Residents of unincorporated Utah County are not paying their fair share for recreation, according to officials of two south county cities.

For starters, recreation officials from Payson and Spanish Fork want the county to ante up and help fund the recreation programs in their cities.About 70 percent of residents living in unincorporated Utah County depend on the recreation programs of Spanish Fork and Payson, said Jack Swenson, parks and recreation director for Spanish Fork.

"Spanish Fork City is subsidizing the program (in our city) and feels it should be for residents of the city. But it isn't just a problem for Payson and Spanish Fork," Swenson told the Utah County Commission Tuesday. "This needs to be addressed for all cities."

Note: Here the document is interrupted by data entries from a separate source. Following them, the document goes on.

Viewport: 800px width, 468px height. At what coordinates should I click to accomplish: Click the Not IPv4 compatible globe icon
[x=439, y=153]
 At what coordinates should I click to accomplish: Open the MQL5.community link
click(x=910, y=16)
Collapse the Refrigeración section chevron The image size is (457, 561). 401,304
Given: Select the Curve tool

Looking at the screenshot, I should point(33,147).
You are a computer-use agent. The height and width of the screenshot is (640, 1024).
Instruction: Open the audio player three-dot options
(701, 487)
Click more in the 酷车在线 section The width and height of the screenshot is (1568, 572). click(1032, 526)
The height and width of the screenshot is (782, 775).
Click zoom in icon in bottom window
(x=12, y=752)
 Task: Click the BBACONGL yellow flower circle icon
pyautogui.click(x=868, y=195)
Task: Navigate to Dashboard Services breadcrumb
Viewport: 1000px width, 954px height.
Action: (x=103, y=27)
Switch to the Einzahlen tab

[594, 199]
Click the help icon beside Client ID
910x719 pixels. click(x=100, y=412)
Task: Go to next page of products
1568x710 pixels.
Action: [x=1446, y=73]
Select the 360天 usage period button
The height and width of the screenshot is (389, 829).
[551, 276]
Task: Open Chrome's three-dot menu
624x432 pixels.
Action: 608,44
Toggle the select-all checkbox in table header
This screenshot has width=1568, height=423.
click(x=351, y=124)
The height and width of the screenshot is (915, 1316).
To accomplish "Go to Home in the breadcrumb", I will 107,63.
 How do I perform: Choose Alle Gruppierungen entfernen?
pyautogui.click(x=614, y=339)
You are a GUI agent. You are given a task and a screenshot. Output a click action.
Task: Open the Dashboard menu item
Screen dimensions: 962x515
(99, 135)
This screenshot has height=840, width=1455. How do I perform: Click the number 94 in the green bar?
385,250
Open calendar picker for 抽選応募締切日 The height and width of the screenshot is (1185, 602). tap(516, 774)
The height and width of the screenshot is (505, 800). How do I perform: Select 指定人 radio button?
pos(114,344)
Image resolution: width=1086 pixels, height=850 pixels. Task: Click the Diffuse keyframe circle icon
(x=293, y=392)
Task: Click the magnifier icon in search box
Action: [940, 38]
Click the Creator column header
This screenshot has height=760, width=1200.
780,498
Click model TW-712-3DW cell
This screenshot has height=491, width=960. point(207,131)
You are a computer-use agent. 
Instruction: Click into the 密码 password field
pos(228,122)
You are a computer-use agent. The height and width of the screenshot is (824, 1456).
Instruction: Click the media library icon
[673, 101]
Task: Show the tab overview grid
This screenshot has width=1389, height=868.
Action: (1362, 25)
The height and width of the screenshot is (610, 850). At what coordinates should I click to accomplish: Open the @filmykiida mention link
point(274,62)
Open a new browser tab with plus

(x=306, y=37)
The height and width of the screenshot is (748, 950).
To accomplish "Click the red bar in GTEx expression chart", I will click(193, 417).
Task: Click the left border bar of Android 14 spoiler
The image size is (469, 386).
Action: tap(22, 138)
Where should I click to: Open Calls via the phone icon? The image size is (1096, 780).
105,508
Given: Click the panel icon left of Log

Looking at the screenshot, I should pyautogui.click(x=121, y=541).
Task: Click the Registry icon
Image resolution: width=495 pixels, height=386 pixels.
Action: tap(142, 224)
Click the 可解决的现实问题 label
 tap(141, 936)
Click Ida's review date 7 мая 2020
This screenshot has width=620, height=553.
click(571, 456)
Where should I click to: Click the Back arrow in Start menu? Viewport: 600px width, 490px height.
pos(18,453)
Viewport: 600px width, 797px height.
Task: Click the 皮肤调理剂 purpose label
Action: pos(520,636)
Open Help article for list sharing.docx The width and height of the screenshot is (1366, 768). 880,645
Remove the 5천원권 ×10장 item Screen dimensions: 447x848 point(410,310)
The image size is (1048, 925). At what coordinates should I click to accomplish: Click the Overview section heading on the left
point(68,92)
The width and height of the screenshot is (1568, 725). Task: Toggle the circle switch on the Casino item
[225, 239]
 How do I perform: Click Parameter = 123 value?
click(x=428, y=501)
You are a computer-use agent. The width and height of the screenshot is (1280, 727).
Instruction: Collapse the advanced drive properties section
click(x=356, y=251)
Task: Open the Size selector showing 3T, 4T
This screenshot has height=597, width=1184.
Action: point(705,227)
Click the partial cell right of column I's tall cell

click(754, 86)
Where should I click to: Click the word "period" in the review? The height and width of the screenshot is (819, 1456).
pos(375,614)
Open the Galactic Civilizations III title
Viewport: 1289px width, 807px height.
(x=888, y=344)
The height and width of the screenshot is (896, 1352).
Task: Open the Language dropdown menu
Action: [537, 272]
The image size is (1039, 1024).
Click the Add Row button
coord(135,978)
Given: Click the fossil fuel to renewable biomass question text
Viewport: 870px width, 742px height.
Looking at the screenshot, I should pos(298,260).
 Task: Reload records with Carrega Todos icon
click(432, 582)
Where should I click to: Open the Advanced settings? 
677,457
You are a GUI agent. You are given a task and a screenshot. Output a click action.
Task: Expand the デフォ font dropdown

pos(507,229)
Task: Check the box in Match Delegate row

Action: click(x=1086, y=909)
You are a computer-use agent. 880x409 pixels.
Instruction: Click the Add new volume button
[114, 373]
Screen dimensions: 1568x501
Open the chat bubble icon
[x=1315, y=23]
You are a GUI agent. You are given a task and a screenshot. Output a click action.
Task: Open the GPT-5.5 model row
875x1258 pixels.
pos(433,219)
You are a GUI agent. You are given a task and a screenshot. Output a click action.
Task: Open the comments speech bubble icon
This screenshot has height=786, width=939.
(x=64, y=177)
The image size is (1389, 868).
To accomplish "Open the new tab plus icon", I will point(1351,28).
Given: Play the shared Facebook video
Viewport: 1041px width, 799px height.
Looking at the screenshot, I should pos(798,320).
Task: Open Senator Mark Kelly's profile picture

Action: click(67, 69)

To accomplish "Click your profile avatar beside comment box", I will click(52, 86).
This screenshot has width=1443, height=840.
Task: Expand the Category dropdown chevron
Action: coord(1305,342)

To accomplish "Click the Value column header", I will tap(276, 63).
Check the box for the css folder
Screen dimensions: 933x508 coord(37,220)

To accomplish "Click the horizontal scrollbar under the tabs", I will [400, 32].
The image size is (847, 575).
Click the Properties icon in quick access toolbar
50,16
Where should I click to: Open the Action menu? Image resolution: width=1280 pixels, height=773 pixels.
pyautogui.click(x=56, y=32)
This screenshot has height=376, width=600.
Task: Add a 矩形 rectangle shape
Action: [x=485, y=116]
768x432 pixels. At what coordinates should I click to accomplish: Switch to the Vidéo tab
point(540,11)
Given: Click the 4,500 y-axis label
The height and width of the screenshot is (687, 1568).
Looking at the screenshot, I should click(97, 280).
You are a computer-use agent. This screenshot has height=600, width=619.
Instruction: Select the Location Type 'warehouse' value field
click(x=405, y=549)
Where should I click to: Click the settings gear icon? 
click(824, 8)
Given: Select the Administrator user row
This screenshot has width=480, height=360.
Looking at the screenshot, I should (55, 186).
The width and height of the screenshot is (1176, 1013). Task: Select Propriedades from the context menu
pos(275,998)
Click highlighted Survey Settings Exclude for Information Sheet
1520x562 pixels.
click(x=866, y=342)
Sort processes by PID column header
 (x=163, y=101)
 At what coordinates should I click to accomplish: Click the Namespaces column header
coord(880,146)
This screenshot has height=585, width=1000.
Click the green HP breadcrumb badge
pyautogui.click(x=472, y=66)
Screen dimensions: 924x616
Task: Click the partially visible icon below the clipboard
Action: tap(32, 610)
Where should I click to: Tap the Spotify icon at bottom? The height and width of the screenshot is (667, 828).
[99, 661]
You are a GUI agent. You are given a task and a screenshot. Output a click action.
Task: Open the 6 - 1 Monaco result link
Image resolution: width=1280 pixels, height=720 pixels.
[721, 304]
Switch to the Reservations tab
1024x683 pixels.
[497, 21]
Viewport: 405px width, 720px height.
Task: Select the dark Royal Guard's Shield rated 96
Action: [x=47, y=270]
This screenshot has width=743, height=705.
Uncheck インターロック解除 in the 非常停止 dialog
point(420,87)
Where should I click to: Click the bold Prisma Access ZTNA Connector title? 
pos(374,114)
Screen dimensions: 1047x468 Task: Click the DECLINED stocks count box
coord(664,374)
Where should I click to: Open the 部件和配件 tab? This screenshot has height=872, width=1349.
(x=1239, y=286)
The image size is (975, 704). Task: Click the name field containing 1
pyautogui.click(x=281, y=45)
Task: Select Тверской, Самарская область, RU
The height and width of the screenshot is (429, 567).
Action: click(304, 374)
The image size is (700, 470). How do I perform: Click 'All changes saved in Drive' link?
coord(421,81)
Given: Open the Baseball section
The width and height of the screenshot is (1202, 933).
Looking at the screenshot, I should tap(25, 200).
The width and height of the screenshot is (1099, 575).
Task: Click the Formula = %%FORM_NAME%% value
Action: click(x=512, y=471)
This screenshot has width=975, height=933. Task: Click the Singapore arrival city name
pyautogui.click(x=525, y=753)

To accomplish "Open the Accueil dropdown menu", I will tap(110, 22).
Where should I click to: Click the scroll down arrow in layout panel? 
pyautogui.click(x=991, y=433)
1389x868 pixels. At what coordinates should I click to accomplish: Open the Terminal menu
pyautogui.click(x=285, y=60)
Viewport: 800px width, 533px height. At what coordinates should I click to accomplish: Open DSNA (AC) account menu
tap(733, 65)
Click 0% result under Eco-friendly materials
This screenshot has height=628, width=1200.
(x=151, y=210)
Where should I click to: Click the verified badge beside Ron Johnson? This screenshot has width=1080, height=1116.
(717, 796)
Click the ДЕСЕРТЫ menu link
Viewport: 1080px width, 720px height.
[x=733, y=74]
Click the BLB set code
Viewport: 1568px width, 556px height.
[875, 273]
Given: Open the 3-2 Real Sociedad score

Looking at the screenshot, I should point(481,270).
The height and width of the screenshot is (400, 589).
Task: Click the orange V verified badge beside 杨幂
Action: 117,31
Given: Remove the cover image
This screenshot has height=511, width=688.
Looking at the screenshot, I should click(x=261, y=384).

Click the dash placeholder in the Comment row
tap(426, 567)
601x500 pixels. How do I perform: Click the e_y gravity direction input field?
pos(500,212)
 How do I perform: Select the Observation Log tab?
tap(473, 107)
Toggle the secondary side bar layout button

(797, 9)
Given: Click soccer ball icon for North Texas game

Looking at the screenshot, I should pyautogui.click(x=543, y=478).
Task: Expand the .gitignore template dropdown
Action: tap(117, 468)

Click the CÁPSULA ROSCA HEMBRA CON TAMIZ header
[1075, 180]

In an earlier communication from the two cities, the mayors told the commission the county's share figures out to be right around $110,000 or $43 per household unit.

"Whatever we do, we'd have to build it into the next year's budget," Commissioner Jerry Grover said. "And it should really be discussed in the Council of Governments with all of the mayors."

Grover said it would be a change in county policy to start funding recreation programs for the unincorporated residents and would require discussion in a public forum.

"We do need to be sensitive to the pressure on the cities," Grover said.

At the same time, he said residents in the unincorporated areas feel they already pay their share of costs by shopping within the cities they live near.

Commissioner Gary Herbert said he recognizes that a growing population is adding pressure to those cities in the south part of the county.

"You could argue fair, and I don't know if you could get everyone to agree," he said.

"Spanish Fork and Payson probably do bear the brunt of the problem. It's something that certainly bears discussion."

The other option would be for cities who have county residents registering for their recreational programs to pay a non-resident fee. Grover said that's being done in several cities, and sometimes it seems to be an inordinately high amount.

Other cities such as American Fork and Pleasant Grove charge the neighboring cities a portion of the cost of running the programs. Something similar could be worked out with the county for residents of the unincorporated areas, Grover said.

The commissioners decided to schedule discussing the situation on an upcoming Council of Governments agenda, after which they will talk about it further in a future commission meeting.

Herbert said there will be a public hearing at some point as well.